Data entries:
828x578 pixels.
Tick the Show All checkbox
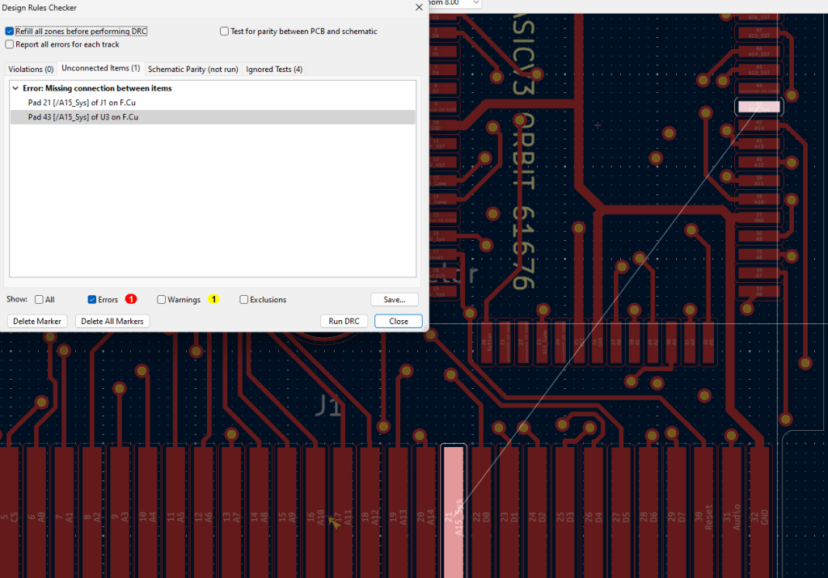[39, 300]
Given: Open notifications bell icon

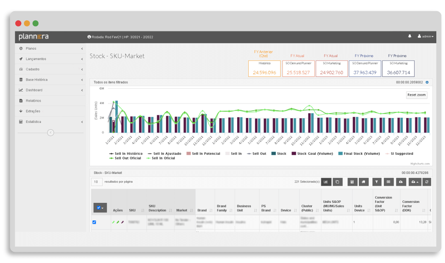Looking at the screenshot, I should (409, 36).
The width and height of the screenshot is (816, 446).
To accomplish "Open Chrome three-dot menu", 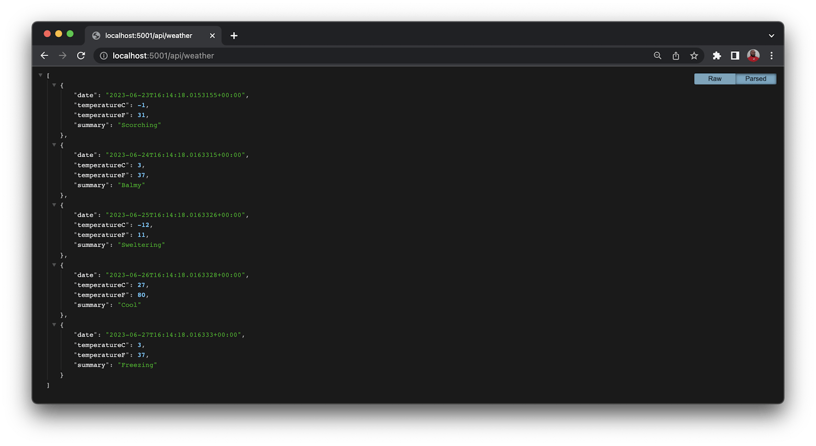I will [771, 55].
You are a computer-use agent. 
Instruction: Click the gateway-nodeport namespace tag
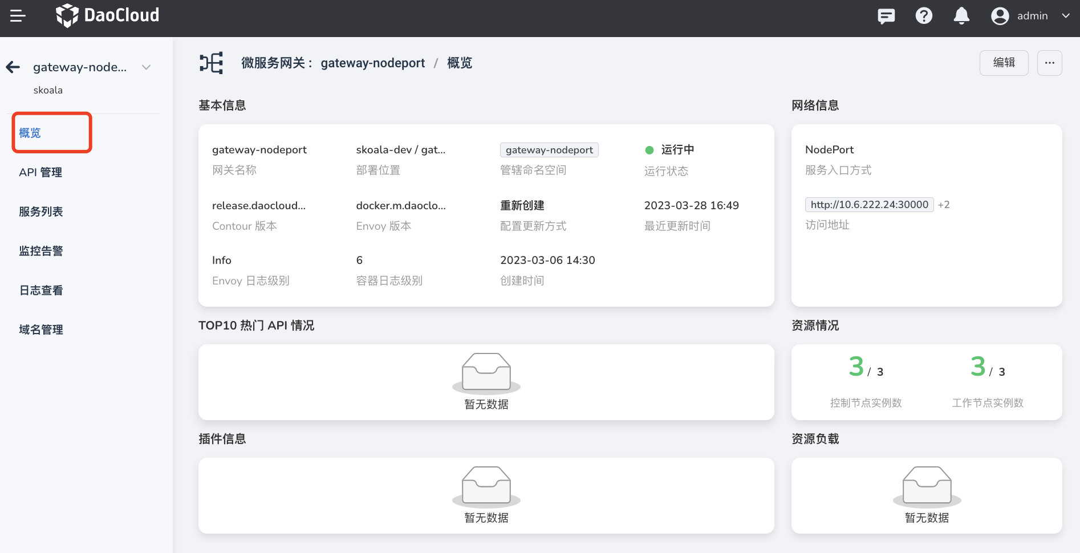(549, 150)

**What to do**
The lines from the one with "You are a computer-use agent." to the end of the data above should be retyped exactly, both ends included, and pictures are to be left out.

**Written solution**
You are a computer-use agent. 
Instruction: Click the gateway-nodeport namespace tag
(549, 150)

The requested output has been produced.